So now we know how to implement the Neural Network cost function and its gradient computation. Then, in order to learn the $\theta$ parameters, we can use some optimization algorithm to find a set of $\theta$ parameters which minimize our cost function.

In [2]:
import scipy.io as sio
import random
import numpy as np
import matplotlib.pyplot as plt

## Functions

In [63]:
def sigmoid(z):
    return 1/(1+np.exp(-z))

def sigmoidGradient(z):
    return sigmoid(z)*(1 -sigmoid(z))

def backPropagationNNCostFunction(nn_params, input_layer_size, hidden_layer_size, num_labels, X, y, lamd):
    Theta1 = nn_params[0:((input_layer_size + 1) * hidden_layer_size)].reshape(hidden_layer_size, input_layer_size + 1)
    Theta2 = nn_params[((input_layer_size + 1) * hidden_layer_size):].reshape(num_labels, hidden_layer_size + 1)
    #Theta1 = nn_params[0:hidden_layer_size * (input_layer_size + 1)].reshape(hidden_layer_size, input_layer_size + 1)
    #Theta2 = nn_params[hidden_layer_size * (input_layer_size + 1):].reshape(num_labels, hidden_layer_size + 1) 
    
    m = X.shape[0]
    J = 0
    
    # need to recode y
    y_recoded = np.zeros((y.shape[0], num_labels))
    for i in range(y.shape[0]):
        y_recoded[i, y[i, 0]-1] = 1
    
    # add bias column to X
    X = np.c_[np.ones((X.shape[0], 1)), X]
    
    # feed forward propagation for each training example
    for i in range(m):
        a1 = X[i, :].reshape(-1, 1).T #1, 401
        a2 = sigmoid((np.dot(Theta1, a1.T))).reshape(-1, 1).T #(1, 25)
        a2 = np.c_[np.ones((a2.shape[0], 1)), a2] #(1, 26)
        h = sigmoid((np.dot(Theta2, a2.T))).reshape(-1, 1).T #(1, 10)
        # compute cost function
        J = J + (1/m)*((np.dot(-y_recoded[i, :], np.log(h.T))) - (np.dot(1 - y_recoded[i, :], np.log(1 - h.T)))) 
    
    #add regularization
    J = J + (lamd/(2*m))*((sum(sum(Theta1[:, 1:]**2))) + (sum(sum(Theta2[:, 1:]**2))))
    return np.asscalar(J.squeeze())
    
def randInitializeWeights(L_in, L_out):
    epsilon_init = 0.12
    return np.random.rand(L_out, 1 + L_in) * 2 * epsilon_init - epsilon_init

def backPropagationGradient(nn_params, input_layer_size, hidden_layer_size, num_labels, X, y, lamd):
    Theta1 = nn_params[0:((input_layer_size + 1) * hidden_layer_size)].reshape(hidden_layer_size, input_layer_size + 1)

**DATA LISTING**

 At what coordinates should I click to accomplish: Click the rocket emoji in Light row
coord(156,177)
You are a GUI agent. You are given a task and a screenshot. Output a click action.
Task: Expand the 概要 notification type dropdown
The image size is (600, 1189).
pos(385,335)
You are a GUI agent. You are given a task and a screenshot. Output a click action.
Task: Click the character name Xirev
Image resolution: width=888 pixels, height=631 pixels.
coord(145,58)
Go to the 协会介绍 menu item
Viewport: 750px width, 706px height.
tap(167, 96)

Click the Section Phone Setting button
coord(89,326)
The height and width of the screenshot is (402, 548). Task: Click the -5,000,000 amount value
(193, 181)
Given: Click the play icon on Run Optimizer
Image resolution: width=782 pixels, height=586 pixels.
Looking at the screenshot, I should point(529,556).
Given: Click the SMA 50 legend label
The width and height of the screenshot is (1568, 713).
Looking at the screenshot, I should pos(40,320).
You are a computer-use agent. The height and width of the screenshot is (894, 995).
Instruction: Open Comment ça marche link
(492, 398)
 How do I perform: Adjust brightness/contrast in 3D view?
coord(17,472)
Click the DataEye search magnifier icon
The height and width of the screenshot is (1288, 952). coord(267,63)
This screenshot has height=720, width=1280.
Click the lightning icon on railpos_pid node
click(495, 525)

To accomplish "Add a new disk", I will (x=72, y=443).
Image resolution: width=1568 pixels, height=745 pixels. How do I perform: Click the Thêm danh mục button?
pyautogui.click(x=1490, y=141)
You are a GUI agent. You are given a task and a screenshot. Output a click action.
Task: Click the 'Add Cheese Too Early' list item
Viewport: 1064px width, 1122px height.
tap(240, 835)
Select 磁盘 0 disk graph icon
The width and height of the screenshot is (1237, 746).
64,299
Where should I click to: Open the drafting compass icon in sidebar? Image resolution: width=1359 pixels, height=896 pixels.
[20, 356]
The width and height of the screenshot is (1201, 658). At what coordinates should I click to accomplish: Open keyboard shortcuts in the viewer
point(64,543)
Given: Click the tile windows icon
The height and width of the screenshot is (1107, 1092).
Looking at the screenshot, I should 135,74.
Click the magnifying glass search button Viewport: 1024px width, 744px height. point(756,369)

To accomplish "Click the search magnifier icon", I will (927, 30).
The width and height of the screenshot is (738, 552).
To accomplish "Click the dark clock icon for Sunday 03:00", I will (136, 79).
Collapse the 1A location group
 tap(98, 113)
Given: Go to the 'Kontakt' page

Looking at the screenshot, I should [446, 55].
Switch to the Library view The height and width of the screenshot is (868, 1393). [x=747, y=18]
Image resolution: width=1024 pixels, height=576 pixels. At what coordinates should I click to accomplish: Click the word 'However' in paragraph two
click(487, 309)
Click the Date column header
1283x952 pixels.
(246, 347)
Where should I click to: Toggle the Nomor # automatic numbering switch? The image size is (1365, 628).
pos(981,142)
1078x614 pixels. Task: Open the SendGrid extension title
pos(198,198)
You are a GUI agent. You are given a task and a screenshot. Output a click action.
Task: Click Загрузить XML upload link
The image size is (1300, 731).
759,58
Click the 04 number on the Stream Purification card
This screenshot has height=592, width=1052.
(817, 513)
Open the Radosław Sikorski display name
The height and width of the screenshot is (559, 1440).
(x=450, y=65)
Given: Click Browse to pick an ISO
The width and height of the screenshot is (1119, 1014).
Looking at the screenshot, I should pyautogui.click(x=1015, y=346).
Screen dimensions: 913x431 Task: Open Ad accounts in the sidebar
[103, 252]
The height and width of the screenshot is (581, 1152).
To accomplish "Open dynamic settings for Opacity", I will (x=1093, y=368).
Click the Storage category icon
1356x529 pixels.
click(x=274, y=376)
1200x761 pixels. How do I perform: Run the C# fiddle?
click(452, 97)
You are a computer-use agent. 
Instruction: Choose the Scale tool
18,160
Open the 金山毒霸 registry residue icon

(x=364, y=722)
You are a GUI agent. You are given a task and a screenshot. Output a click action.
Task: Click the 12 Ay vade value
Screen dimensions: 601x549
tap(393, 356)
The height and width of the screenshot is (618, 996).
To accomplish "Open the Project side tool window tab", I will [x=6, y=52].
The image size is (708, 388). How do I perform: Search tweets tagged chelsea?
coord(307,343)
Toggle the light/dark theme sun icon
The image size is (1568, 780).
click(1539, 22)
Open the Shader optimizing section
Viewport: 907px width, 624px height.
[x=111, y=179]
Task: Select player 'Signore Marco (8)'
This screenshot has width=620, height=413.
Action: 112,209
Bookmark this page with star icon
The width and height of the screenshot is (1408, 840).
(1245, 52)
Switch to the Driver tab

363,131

**WRITTEN TASKS**
- A) Write out the part of the neural network excerpt that opens with the words containing "# feed forward" and closes with "return np.asscalar(J.squeeze())".
- B) In the neural network excerpt, what value does the randInitializeWeights function assign to epsilon_init?
- C) Resume the neural network excerpt from the point where it stops.
The data have nothing to do with the neural network excerpt.

**THE RESPONSES**
- A)
# feed forward propagation for each training example
    for i in range(m):
        a1 = X[i, :].reshape(-1, 1).T #1, 401
        a2 = sigmoid((np.dot(Theta1, a1.T))).reshape(-1, 1).T #(1, 25)
        a2 = np.c_[np.ones((a2.shape[0], 1)), a2] #(1, 26)
        h = sigmoid((np.dot(Theta2, a2.T))).reshape(-1, 1).T #(1, 10)
        # compute cost function
        J = J + (1/m)*((np.dot(-y_recoded[i, :], np.log(h.T))) - (np.dot(1 - y_recoded[i, :], np.log(1 - h.T)))) 
    
    #add regularization
    J = J + (lamd/(2*m))*((sum(sum(Theta1[:, 1:]**2))) + (sum(sum(Theta2[:, 1:]**2))))
    return np.asscalar(J.squeeze())

- B) 0.12

- C)
    Theta2 = nn_params[((input_layer_size + 1) * hidden_layer_size):].reshape(num_labels, hidden_layer_size + 1)
    #Theta1 = nn_params[0:hidden_layer_size * (input_layer_size + 1)].reshape(hidden_layer_size, input_layer_size + 1)
    #Theta2 = nn_params[hidden_layer_size * (input_layer_size + 1):].reshape(num_labels, hidden_layer_size + 1)
    m = X.shape[0]
    
    # need to recode y
    y_recoded = np.zeros((y.shape[0], num_labels))
    for i in range(y.shape[0]):
        y_recoded[i, y[i, 0]-1] = 1
    
    # add bias column to X
    X = np.c_[np.ones((X.shape[0], 1)), X]
    
    # initialize gradient matrix
    Theta1_grad = np.zeros((Theta1.shape[0], Theta1.shape[1])) # (25, 401)
    Theta2_grad = np.zeros((Theta2.shape[0], Theta2.shape[1])) # (10, 26)
    
    for i in range(m):
        # feed forward propagation
        a1 = X[i, :].reshape(-1, 1).T #1, 401
        a2 = sigmoid((np.dot(Theta1, a1.T))).reshape(-1, 1).T #(1, 25)
        a2 = np.c_[np.ones((a2.shape[0], 1)), a2] #(1, 26)
        h = sigmoid((np.dot(Theta2, a2.T))).reshape(-1, 1).T #(1, 10)
        
        delta_3 = h - y_recoded[i, :] #(1, 10)
        delta_2 = np.dot(delta_3, Theta2)*sigmoidGradient(a2) #(1, 26) .* (1, 26)
        
        Theta2_grad = Theta2_grad + np.dot(a2.T, delta_3).T
        Theta1_grad = Theta1_grad + np.dot(delta_2.T[1:], a1) #(26, 1)*(1, 401)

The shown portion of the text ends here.